It just sounds as though the advantages of Java help large, complex systems of services and developers more than they help the vastly more numerous small-med systems.

Can someone with experience comment, because I'd like to understand the options a bit better.




This startup: https://www.kashoo.com/home was built by a husband doing all the tech, and a wife doing the non-tech part. The app was written using Java and GWT. Can the husband roll faster if it was using Rails? probably but not significantly.

Another anecdotes: I was part of a team of 3-4 developers delivering a portal solution for British Columbia compensation board (WorksafeBC, http://bit.ly/1QhUH8L NOTE: it's a few pages of PDF to show the size of the app).

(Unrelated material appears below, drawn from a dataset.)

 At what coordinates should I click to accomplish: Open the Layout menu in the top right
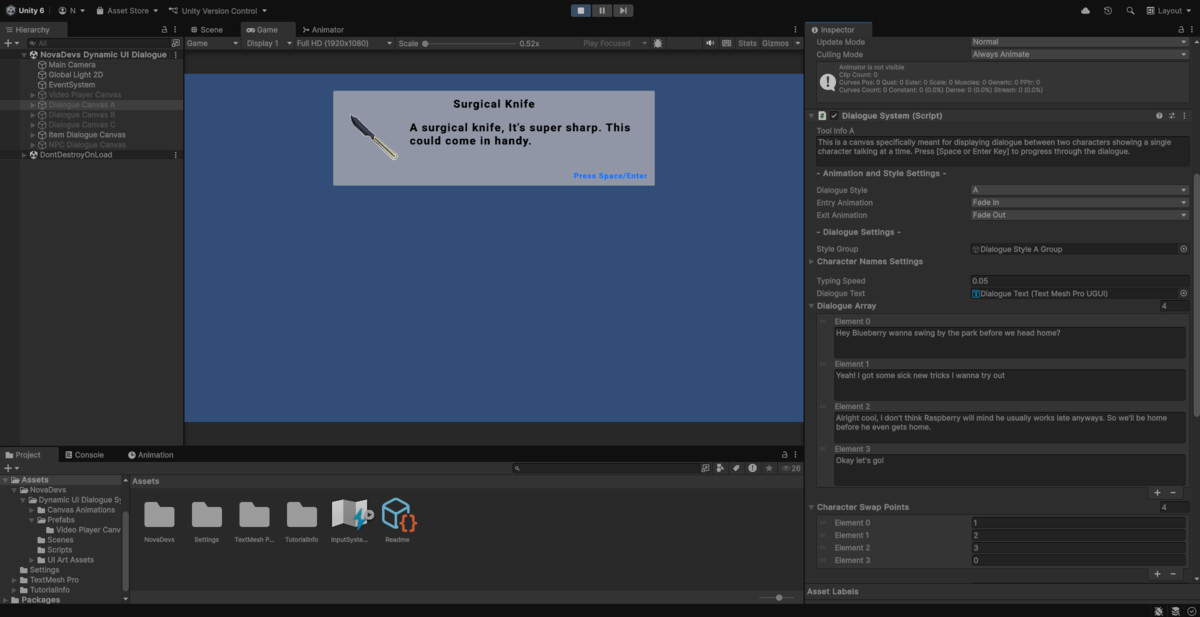click(x=1170, y=10)
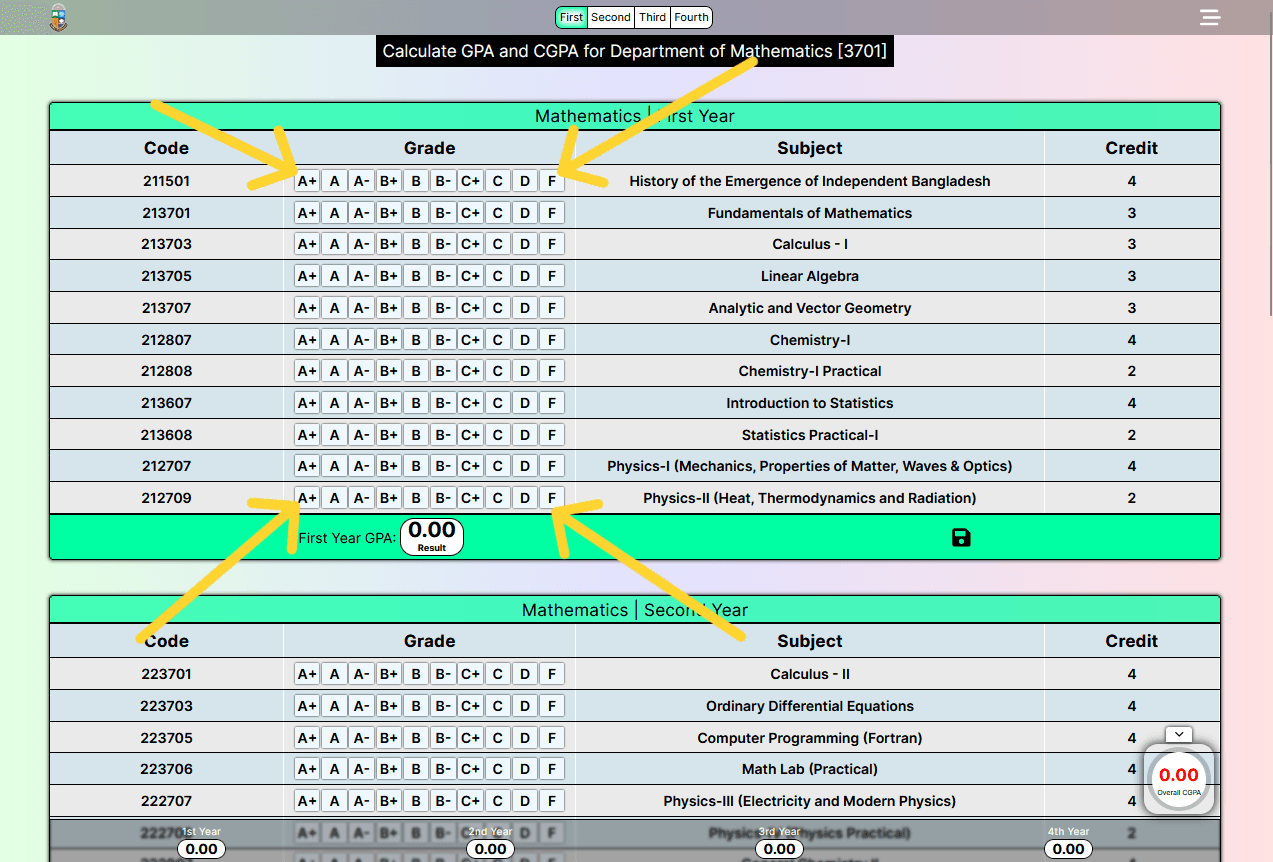Viewport: 1273px width, 862px height.
Task: Switch to the Third year tab
Action: click(652, 17)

The thought of Java is slow, not agile, and probably overkill for small team, small project, small this and that is probably not warranted.

I've mentioned this in another thread: choose Java and you'll set for at least 5-7 years with minimum problem, focus on solving business problems and less on infrastructure, upgrades of software/libraries, choices of latest du jour). Those open source libraries are damn solid and I very rarely need to worry much whenever I upgrade those libraries. Open the pom.xml, bump up the version number, sit back and enjoy the latest version.

Do you want to write a mobile app? 1/2 of the popular platform is already covered with Java so you just have to worry about the other one.

I'm having a very very hard time justifying the use of Go for "Web Application". I just can't see the benefit over Java (I'm scoping this to just those 2 platforms).

PS: My experience might not reflect other people.


Java and Go are pretty similar at the language level, and you're right that the advantages of both are more applicable in large systems. For a small business situation something like Ruby may well be a better choice.

Java has a more powerful type system (though still poor by modern standards). Both have weaknesses regarding error handling - Go encourages you to err on the side of repetitive code, Java encourages you to err on the side of handling errors only at very high level, I'm not sure which is worse. Java has a much bigger ecosystem and better tool support, though a lot of it is written for pre-C10K days and assumes a "1 thread per connection/request" model - but frankly for a small business type situation that's fine. The go concurrency model is overkill at the low end and not flexible enough at the high end, but if you're in the sweet spot then you can write code more efficiently there than in Java.